Start of Input for this task

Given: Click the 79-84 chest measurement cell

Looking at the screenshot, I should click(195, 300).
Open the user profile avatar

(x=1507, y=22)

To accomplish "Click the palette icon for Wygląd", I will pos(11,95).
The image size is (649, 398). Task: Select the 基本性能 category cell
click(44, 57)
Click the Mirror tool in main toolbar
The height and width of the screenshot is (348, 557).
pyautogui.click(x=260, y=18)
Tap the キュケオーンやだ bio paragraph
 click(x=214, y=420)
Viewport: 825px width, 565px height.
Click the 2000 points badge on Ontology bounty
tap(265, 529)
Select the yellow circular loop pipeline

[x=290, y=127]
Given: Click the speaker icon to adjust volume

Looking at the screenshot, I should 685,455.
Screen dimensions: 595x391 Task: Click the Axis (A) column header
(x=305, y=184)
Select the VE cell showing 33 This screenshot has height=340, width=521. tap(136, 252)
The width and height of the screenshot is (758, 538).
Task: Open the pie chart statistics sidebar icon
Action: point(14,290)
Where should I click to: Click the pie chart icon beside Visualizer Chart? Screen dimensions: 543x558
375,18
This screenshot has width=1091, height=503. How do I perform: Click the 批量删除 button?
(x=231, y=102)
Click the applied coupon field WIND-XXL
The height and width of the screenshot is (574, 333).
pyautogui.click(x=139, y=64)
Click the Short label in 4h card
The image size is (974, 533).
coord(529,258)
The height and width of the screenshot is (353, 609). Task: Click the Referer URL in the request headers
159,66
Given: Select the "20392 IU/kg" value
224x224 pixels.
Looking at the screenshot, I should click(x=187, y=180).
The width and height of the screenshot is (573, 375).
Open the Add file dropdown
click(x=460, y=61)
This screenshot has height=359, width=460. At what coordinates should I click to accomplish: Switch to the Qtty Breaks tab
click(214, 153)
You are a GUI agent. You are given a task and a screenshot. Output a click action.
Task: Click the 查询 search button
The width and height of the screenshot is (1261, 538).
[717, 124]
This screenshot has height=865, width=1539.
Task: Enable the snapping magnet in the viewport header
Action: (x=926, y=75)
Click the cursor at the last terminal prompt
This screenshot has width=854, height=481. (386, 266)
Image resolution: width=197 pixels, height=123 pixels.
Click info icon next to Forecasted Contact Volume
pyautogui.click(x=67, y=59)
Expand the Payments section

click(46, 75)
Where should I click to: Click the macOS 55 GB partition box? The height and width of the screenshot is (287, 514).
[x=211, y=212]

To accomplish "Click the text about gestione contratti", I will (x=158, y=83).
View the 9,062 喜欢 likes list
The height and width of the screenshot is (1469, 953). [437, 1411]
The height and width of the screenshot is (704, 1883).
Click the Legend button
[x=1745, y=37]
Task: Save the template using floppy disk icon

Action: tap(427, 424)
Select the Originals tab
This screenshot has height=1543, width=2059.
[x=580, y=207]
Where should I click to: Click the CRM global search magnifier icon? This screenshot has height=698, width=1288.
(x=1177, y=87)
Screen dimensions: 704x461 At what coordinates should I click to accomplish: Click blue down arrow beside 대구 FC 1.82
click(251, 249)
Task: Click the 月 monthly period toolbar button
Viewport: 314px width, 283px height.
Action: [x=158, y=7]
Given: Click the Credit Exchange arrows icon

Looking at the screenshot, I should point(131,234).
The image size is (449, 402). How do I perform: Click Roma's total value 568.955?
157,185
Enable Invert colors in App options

End of Input for this task

**What needs to be done**. Repeat the entire listing above word for word, keeping every line in its original order.

**Complete output**.
Given: Click the 79-84 chest measurement cell

Looking at the screenshot, I should click(195, 300).
Open the user profile avatar

(x=1507, y=22)

To accomplish "Click the palette icon for Wygląd", I will pos(11,95).
The image size is (649, 398). Task: Select the 基本性能 category cell
click(44, 57)
Click the Mirror tool in main toolbar
The height and width of the screenshot is (348, 557).
pyautogui.click(x=260, y=18)
Tap the キュケオーンやだ bio paragraph
 click(x=214, y=420)
Viewport: 825px width, 565px height.
Click the 2000 points badge on Ontology bounty
tap(265, 529)
Select the yellow circular loop pipeline

[x=290, y=127]
Given: Click the speaker icon to adjust volume

Looking at the screenshot, I should 685,455.
Screen dimensions: 595x391 Task: Click the Axis (A) column header
(x=305, y=184)
Select the VE cell showing 33 This screenshot has height=340, width=521. tap(136, 252)
The width and height of the screenshot is (758, 538).
Task: Open the pie chart statistics sidebar icon
Action: point(14,290)
Where should I click to: Click the pie chart icon beside Visualizer Chart? Screen dimensions: 543x558
375,18
This screenshot has width=1091, height=503. How do I perform: Click the 批量删除 button?
(x=231, y=102)
Click the applied coupon field WIND-XXL
The height and width of the screenshot is (574, 333).
pyautogui.click(x=139, y=64)
Click the Short label in 4h card
The image size is (974, 533).
coord(529,258)
The height and width of the screenshot is (353, 609). Task: Click the Referer URL in the request headers
159,66
Given: Select the "20392 IU/kg" value
224x224 pixels.
Looking at the screenshot, I should click(x=187, y=180).
The width and height of the screenshot is (573, 375).
Open the Add file dropdown
click(x=460, y=61)
This screenshot has height=359, width=460. At what coordinates should I click to accomplish: Switch to the Qtty Breaks tab
click(214, 153)
You are a GUI agent. You are given a task and a screenshot. Output a click action.
Task: Click the 查询 search button
The width and height of the screenshot is (1261, 538).
[717, 124]
This screenshot has height=865, width=1539.
Task: Enable the snapping magnet in the viewport header
Action: (x=926, y=75)
Click the cursor at the last terminal prompt
This screenshot has width=854, height=481. (386, 266)
Image resolution: width=197 pixels, height=123 pixels.
Click info icon next to Forecasted Contact Volume
pyautogui.click(x=67, y=59)
Expand the Payments section

click(46, 75)
Where should I click to: Click the macOS 55 GB partition box? The height and width of the screenshot is (287, 514).
[x=211, y=212]

To accomplish "Click the text about gestione contratti", I will (x=158, y=83).
View the 9,062 喜欢 likes list
The height and width of the screenshot is (1469, 953). [437, 1411]
The height and width of the screenshot is (704, 1883).
Click the Legend button
[x=1745, y=37]
Task: Save the template using floppy disk icon

Action: tap(427, 424)
Select the Originals tab
This screenshot has height=1543, width=2059.
[x=580, y=207]
Where should I click to: Click the CRM global search magnifier icon? This screenshot has height=698, width=1288.
(x=1177, y=87)
Screen dimensions: 704x461 At what coordinates should I click to accomplish: Click blue down arrow beside 대구 FC 1.82
click(251, 249)
Task: Click the 月 monthly period toolbar button
Viewport: 314px width, 283px height.
Action: [x=158, y=7]
Given: Click the Credit Exchange arrows icon

Looking at the screenshot, I should point(131,234).
The image size is (449, 402). How do I perform: Click Roma's total value 568.955?
157,185
Enable Invert colors in App options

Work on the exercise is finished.